YOUR ASSIGNMENT: Lines in the records below that contain the word "gear" must each be copied.

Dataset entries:
········

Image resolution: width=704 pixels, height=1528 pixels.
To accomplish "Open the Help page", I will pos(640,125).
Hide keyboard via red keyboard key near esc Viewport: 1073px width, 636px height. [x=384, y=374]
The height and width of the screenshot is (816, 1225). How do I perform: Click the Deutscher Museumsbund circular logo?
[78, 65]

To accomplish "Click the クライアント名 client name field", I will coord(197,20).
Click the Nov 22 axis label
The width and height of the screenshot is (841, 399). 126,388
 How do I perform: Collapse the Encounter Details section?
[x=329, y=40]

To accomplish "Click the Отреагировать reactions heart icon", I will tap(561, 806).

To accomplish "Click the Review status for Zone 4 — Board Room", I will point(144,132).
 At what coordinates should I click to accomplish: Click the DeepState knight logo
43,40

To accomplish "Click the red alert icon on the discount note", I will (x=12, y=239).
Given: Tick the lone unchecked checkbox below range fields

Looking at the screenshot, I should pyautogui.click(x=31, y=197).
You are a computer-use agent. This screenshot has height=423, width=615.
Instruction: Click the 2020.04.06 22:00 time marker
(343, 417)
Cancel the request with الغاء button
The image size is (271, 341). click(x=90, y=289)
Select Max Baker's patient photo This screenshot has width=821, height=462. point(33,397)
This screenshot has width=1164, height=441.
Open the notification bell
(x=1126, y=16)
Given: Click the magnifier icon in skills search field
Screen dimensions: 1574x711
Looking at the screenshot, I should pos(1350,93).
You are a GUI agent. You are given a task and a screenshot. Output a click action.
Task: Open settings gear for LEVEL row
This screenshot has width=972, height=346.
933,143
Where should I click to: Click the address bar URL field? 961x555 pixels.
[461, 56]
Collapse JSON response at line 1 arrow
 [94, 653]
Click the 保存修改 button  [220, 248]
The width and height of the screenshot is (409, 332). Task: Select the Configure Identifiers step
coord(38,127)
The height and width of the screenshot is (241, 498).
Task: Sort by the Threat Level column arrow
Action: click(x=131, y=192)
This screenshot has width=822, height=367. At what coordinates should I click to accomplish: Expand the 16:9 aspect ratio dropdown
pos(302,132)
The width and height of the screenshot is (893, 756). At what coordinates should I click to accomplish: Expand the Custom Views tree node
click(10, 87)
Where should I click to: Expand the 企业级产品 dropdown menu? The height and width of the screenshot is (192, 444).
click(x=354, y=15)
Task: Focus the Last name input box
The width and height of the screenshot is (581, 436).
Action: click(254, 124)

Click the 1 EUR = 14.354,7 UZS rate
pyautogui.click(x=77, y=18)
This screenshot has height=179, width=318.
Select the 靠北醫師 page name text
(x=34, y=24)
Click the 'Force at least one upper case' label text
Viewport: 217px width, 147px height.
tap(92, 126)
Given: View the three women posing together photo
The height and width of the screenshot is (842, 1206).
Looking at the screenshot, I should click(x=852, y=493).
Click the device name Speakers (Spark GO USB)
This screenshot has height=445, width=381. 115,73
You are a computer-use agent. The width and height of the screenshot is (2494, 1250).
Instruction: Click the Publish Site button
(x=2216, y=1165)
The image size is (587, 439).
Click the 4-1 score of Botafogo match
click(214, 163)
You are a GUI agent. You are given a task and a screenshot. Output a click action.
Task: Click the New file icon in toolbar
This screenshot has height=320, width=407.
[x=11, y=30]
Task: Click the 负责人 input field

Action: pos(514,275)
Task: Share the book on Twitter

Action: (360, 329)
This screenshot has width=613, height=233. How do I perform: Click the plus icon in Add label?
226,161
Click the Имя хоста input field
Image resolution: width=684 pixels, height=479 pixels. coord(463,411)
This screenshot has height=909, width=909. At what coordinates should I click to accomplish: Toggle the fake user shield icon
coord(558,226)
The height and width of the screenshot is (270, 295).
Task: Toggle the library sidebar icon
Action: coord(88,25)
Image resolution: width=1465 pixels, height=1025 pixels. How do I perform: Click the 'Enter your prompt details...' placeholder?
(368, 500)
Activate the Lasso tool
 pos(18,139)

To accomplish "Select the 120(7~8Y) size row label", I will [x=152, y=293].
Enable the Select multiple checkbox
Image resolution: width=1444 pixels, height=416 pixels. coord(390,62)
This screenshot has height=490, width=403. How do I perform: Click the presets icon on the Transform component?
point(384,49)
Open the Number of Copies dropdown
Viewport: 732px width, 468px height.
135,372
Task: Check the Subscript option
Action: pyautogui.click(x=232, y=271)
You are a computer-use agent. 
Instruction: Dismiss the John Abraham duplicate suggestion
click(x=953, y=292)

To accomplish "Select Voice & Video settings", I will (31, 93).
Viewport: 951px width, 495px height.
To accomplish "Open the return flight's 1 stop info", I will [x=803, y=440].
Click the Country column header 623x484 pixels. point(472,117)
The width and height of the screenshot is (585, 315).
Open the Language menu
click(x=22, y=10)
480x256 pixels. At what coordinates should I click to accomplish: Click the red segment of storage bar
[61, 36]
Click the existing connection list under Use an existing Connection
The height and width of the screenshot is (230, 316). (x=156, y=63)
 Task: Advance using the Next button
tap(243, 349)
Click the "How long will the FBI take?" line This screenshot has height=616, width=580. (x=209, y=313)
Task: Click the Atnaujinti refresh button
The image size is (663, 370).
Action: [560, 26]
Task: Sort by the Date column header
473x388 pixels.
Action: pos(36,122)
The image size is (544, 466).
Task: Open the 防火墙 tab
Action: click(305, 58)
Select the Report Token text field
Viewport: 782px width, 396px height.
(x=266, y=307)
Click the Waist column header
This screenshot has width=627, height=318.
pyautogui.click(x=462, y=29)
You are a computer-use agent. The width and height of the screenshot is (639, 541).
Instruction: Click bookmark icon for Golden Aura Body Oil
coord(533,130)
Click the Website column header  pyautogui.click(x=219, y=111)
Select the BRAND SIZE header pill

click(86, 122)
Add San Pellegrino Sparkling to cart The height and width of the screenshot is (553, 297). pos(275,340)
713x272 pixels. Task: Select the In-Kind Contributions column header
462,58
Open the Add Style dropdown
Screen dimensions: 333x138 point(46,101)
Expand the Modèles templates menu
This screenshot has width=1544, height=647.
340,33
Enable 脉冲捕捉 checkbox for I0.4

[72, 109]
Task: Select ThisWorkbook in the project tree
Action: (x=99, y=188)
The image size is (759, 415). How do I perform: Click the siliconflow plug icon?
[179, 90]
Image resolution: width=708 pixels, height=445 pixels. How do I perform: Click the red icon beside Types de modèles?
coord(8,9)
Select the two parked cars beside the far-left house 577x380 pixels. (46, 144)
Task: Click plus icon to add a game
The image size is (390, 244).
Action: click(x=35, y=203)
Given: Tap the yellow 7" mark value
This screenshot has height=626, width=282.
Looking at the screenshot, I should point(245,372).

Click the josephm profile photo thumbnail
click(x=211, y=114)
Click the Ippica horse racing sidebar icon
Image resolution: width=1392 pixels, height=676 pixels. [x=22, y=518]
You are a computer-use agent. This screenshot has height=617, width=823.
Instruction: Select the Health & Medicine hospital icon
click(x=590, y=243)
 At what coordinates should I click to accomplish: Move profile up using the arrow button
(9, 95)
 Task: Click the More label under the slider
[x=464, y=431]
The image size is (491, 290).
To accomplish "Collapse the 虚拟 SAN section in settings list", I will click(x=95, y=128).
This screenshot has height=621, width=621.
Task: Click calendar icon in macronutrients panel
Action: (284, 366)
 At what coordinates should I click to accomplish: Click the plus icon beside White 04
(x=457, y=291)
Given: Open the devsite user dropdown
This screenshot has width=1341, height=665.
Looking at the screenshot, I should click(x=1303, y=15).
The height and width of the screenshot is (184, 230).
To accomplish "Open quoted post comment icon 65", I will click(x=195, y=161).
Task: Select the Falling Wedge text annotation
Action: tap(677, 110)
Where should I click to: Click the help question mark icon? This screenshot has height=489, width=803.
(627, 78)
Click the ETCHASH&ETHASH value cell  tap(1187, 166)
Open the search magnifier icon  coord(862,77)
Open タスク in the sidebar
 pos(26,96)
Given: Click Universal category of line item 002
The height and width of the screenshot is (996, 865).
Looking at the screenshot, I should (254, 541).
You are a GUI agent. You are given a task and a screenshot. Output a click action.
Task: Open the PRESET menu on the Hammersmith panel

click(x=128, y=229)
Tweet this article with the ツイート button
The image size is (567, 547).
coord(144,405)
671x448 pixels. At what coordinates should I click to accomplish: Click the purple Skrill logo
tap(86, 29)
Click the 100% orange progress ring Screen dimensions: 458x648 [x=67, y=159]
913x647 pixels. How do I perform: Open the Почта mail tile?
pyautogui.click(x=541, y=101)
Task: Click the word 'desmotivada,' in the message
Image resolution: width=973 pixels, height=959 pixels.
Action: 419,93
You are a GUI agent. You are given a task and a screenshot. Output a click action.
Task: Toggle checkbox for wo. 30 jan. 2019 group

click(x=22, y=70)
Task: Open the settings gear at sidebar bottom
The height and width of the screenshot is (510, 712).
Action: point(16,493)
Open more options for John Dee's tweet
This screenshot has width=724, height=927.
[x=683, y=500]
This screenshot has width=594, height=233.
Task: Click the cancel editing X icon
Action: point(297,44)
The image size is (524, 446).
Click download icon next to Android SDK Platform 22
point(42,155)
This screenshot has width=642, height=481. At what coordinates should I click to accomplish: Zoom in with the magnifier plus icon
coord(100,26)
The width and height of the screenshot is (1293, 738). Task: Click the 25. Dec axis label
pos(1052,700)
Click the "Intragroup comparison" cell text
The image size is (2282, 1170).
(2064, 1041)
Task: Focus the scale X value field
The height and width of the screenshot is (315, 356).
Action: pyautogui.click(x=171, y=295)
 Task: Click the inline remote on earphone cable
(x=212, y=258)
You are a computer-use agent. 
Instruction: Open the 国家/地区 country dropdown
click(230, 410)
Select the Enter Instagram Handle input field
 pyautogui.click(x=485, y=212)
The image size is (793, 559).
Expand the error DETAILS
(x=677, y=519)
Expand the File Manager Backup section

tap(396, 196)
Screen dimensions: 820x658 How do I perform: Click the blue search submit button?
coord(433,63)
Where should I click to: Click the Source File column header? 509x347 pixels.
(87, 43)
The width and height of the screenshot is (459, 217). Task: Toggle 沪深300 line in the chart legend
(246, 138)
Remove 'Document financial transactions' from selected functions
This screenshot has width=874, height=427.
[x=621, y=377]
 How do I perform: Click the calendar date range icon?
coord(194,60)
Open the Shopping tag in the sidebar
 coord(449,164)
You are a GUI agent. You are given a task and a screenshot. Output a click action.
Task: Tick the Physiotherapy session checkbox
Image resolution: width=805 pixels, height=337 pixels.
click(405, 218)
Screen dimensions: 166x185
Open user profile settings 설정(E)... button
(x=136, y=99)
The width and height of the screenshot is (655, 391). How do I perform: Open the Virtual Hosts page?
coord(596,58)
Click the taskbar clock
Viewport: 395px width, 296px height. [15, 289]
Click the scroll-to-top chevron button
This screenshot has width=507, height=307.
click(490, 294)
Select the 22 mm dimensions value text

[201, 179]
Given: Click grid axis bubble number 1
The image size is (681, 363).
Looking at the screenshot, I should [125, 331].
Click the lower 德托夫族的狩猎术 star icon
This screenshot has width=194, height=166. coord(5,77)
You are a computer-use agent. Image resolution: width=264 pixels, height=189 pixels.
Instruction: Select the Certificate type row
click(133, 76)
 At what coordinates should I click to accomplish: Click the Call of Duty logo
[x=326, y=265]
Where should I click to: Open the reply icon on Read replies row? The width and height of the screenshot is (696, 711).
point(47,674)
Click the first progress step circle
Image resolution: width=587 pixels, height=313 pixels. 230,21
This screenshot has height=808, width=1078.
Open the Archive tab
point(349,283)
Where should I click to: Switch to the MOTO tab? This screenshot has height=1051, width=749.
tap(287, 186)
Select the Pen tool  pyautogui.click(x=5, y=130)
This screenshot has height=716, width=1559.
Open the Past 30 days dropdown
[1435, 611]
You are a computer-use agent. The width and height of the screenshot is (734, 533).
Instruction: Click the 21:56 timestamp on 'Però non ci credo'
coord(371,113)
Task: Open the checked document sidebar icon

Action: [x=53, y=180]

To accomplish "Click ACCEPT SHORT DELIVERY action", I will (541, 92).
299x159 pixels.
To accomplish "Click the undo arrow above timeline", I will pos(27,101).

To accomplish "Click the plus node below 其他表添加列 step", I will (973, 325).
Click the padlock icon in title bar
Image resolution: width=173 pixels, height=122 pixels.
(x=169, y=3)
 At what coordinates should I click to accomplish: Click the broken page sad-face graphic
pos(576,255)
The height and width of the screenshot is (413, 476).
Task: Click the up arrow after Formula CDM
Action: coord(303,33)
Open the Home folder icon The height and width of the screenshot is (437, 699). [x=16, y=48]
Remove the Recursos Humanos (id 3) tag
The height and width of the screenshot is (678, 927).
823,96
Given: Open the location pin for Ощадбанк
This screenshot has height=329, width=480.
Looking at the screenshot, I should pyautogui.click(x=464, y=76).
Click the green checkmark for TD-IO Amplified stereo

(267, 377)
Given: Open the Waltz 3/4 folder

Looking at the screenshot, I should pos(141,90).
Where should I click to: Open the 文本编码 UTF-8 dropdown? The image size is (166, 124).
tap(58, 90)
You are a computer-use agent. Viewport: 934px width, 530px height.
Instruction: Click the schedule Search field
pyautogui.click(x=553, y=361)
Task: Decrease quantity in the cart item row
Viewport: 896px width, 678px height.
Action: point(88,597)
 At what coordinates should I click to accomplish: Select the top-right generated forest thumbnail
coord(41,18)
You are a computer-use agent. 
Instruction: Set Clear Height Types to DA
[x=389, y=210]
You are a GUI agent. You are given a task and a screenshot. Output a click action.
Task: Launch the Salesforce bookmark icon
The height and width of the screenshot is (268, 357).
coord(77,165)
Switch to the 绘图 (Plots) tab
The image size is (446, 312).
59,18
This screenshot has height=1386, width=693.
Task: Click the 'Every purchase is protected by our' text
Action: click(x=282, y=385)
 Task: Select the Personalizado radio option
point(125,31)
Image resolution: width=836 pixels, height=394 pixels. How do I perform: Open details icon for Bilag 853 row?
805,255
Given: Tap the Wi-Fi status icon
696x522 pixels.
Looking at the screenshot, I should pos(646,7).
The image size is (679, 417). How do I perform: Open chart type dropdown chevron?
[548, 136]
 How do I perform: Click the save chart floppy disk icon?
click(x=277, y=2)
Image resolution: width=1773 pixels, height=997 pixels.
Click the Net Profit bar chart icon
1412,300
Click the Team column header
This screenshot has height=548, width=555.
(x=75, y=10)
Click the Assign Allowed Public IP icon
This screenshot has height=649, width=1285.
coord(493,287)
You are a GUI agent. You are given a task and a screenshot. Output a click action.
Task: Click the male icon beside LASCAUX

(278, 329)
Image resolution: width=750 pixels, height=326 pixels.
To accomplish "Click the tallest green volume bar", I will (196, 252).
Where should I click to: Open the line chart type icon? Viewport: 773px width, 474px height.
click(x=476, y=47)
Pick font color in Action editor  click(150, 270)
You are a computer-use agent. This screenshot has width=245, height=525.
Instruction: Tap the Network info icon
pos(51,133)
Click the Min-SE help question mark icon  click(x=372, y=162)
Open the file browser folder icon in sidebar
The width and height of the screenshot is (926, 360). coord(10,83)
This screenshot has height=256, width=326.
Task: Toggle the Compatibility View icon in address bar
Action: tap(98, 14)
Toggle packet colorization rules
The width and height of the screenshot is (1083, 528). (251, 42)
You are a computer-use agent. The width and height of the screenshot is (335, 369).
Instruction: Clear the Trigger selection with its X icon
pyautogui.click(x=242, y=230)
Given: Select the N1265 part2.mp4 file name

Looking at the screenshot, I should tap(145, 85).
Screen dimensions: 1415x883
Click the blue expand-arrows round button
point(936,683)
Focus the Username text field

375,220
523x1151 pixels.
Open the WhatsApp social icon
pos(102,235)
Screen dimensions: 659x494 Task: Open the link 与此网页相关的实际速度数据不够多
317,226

········

EXPECTED ANSWER:
Task: Open settings gear for LEVEL row
Task: Open the settings gear at sidebar bottom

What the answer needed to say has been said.